A challenge to the design thinking/business design community

A recent post from Jess inspired several interesting comments about who designers are really, and how to gauge the maturity of an organization’s design. Unless you really like thinking about this topic, it must seem like an awful lot of navel gazing, which is fine as that’s one thing that makes blogs useful to us: debating half-formed thoughts.

But for me — someone who wants to make an impact on my clients welfare — Jess gets to the heart of the matter when he says, “I don’t know that the term “design thinking” will actually make an impact in the boardroom…” Although I explicitly talk about design thinking on this blog, I don’t think this term will impact the boardroom, at least not directly and not in the short term. It’s esoteric, too easily confused with style/form/function, and suffers from navel gazing. It’s what we do using design thinking that will impact the boardroom. The benefits as a concept are already understood, and to activate that concept in executives’ minds — and for the community to make substantial progress — we must frame the idea of design thinking differently.

No one has framed it well yet, because we’re still discovering it.
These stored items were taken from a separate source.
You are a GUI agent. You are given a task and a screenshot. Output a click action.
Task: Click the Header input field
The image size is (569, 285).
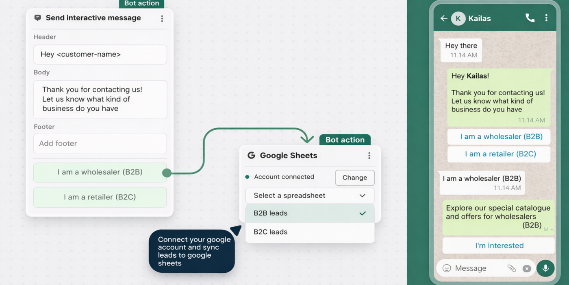(100, 55)
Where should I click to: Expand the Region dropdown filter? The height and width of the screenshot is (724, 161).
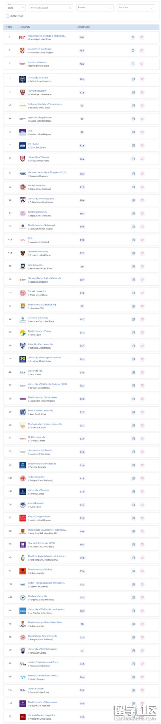tap(95, 8)
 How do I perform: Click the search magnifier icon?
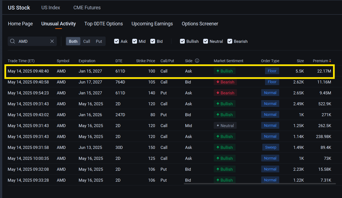[x=13, y=41]
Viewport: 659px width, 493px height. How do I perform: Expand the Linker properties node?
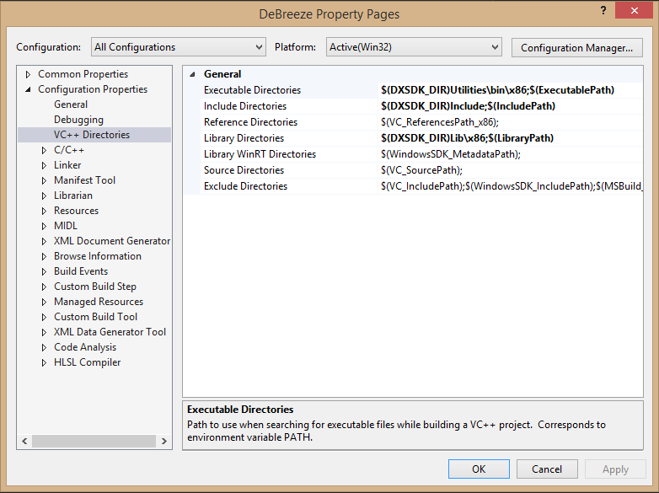tap(45, 165)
But perhaps we’re now ready to move forward.

My challenge to the community is to reframe design thinking / business design in a way that will impact the boardroom.
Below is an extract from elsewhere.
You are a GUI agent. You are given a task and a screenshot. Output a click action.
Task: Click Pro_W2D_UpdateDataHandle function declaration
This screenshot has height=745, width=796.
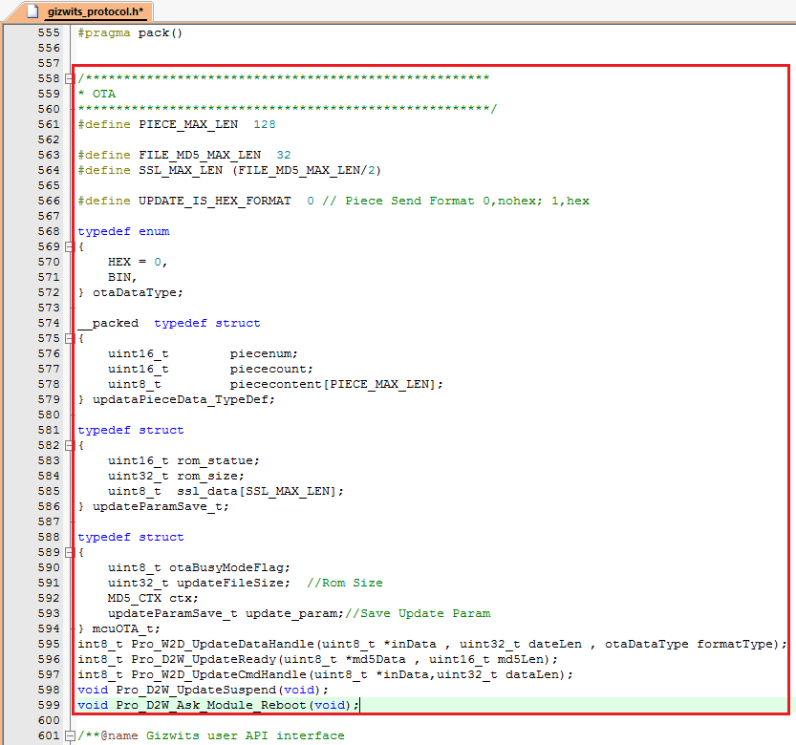pos(218,644)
Here’s how I would start framing it…

  1. The pace and complexity of 21st century society present formidable challenges that require us to compliment our judgement thinking with an additional way of thinking which is collaborative, abductive, experimental, personal, integrative, and interpretive (replace with your own definition)
  2. This way of thinking leads us to do (fill in kinds of actions)
  3. These actions benefit companies by (fill in kinds of benefits in a way that impacts profit)
  4. The above can be summed up by saying, “(fill in summary in ten words or less)”

That summary is the frame.

(We could get very meta and apply design thinking to this problem, which I’ll leave as an exercise for the reader).

2 comments

  1. Pingback: Perspective
  2. I’m tasked with putting together just such a board-friendly argument in the coming weeks. Wish me luck :-)

    (And yeah, I’m stealing part of your outline…)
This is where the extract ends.